- _Task instructions_
Scan the listing below for lines with the word "computer". Report how many there are, as a number alone.

- _Working data_
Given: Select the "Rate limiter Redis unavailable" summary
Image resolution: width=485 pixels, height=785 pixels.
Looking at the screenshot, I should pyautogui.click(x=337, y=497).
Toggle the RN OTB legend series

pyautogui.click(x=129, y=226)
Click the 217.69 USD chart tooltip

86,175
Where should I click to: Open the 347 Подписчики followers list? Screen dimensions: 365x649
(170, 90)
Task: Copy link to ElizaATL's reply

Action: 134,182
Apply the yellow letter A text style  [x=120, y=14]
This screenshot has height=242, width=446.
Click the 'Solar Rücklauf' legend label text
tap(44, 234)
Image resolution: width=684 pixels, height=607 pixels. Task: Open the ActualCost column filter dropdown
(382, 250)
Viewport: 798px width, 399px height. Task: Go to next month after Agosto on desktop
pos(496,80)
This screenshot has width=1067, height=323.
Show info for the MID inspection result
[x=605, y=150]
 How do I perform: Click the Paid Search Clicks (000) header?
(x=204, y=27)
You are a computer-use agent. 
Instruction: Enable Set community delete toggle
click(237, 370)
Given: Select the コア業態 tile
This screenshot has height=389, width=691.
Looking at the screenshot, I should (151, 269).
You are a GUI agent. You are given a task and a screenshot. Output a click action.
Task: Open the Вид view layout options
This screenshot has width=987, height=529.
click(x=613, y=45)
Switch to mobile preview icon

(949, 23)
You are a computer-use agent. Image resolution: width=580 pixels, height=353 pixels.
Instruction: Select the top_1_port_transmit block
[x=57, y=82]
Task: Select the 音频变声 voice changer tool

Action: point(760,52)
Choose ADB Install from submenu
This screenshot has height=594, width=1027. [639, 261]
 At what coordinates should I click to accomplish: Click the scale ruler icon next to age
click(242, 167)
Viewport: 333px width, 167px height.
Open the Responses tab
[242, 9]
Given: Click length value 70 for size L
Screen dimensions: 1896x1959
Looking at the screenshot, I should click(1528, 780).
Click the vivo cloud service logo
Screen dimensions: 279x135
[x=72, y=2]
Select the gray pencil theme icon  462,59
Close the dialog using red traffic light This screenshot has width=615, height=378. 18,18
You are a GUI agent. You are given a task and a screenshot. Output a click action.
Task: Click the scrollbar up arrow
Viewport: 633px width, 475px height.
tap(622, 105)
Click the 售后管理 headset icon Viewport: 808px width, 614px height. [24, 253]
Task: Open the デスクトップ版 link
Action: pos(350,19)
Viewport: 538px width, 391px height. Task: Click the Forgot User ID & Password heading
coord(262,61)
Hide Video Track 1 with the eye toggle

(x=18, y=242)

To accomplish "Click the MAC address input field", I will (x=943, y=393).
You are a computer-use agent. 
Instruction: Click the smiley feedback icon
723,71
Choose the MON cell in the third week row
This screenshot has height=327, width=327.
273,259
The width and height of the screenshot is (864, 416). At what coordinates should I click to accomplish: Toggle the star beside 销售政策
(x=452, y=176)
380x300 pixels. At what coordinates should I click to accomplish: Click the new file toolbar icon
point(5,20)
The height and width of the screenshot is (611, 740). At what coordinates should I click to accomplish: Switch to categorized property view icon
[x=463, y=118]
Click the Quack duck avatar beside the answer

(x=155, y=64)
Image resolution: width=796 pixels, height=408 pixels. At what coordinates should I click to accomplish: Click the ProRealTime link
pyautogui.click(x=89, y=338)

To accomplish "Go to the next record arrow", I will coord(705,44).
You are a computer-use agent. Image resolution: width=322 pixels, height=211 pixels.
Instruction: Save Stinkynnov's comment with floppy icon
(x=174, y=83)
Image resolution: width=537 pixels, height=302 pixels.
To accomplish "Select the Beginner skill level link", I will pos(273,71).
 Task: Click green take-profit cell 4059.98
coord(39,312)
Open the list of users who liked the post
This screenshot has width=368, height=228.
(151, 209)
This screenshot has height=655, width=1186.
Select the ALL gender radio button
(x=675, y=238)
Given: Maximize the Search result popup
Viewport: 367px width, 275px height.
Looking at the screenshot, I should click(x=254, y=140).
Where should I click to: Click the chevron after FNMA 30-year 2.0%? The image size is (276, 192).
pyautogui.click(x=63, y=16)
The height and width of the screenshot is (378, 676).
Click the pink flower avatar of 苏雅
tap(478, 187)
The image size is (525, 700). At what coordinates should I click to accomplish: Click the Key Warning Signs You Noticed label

- _Expected answer_
4